Heck, I once drove to Alterra and then walked back to the office after my coffee, only to come out of work at the end of the day to think my car had been stolen (sad, but true).
The part that really baffles is that those bike-leavers don't then later realize they left their two-wheeler on the big green limousine (which, I know, are more blue than green these days) and go back to claim it at the Fond du Lac lost and found.
But, it's true, says MCTS' Jennifer Bradley Vent, who, I admit in the interest of disclosure, is among my best friends.
"Since the first bike rack was installed in May 2009, MCTS has had a total of 183 bikes left on buses," she tells me in an e-mail. But, of course, unclaimed bikes are a relatively rare find on the bus.

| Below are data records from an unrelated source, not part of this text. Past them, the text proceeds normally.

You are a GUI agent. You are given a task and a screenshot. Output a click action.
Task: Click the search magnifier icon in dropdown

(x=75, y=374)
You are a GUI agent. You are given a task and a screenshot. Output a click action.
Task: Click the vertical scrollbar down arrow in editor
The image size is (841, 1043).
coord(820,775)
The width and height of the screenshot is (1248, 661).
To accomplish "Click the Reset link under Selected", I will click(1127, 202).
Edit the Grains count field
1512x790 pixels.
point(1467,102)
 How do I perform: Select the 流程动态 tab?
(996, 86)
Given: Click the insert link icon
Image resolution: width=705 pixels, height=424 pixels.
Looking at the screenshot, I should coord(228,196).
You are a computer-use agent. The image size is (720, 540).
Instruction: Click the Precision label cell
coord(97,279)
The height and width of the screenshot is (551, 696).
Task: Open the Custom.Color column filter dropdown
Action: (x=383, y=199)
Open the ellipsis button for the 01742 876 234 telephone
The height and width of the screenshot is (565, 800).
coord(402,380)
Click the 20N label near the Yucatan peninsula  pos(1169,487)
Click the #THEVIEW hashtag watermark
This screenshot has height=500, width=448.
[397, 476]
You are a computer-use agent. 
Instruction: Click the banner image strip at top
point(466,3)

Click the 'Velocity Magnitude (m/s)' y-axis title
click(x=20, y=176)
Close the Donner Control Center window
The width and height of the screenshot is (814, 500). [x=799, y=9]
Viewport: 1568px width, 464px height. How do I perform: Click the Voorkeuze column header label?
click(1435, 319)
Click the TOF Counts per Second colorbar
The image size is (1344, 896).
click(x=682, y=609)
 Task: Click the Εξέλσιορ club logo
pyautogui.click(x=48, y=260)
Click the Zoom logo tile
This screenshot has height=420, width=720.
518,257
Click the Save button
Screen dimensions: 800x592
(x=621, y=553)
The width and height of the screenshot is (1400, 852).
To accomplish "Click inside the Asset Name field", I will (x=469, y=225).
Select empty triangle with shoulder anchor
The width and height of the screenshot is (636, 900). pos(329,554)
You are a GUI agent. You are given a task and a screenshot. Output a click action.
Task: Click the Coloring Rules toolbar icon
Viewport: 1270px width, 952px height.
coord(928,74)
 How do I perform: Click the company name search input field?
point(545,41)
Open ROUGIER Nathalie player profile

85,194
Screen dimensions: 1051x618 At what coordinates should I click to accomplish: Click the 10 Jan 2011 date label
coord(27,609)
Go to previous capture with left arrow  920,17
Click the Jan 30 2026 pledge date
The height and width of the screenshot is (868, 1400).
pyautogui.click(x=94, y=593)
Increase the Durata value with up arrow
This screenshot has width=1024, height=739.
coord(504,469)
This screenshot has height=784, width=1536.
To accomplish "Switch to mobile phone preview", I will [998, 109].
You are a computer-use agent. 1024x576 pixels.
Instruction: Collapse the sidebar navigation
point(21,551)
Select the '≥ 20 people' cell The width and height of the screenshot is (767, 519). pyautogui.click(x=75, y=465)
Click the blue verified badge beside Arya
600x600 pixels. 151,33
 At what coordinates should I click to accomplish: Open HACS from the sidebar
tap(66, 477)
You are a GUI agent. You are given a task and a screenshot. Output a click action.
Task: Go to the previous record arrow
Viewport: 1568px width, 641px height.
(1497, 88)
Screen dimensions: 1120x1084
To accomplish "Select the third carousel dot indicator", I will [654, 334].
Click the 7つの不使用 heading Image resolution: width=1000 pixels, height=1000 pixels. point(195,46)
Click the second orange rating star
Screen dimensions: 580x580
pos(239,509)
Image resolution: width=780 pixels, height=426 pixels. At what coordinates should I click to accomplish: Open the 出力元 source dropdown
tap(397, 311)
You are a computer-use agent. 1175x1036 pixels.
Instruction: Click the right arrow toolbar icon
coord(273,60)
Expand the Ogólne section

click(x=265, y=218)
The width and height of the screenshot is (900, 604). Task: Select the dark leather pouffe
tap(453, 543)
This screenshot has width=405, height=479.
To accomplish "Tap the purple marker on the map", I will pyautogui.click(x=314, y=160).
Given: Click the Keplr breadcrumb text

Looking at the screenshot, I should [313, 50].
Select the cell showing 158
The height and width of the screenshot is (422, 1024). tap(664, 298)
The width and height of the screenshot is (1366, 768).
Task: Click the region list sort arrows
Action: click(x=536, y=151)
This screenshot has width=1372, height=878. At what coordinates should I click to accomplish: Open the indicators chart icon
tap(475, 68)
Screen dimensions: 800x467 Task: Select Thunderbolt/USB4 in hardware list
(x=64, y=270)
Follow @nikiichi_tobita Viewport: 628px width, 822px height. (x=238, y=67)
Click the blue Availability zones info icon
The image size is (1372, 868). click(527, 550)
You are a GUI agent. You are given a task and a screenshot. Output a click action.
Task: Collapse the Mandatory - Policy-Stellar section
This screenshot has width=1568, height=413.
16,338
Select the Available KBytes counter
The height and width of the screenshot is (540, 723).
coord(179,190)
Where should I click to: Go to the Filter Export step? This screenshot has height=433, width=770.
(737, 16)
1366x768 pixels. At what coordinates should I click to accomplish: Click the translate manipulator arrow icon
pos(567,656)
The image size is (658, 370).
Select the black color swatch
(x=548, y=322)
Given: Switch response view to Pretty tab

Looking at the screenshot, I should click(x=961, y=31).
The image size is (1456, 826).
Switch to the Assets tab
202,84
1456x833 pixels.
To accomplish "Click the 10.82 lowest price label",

"We find about five times more cell phones than bikes left on the bus," she says. "With 40 million rides given each year, many and a variety of items are left behind on the bus. Cell phones and umbrellas are some items more often forgotten, but unusual items are forgotten too, including TVs, crutches, fishing poles and musical instruments."
Although I didn't get hard and fast numbers, it sure sounds like a lot of bikes go unclaimed. So, what happens to them?
"Several bikes have been claimed," says Bradley Vent, "but most have been donated to a non-profit organization that rehabs used bikes."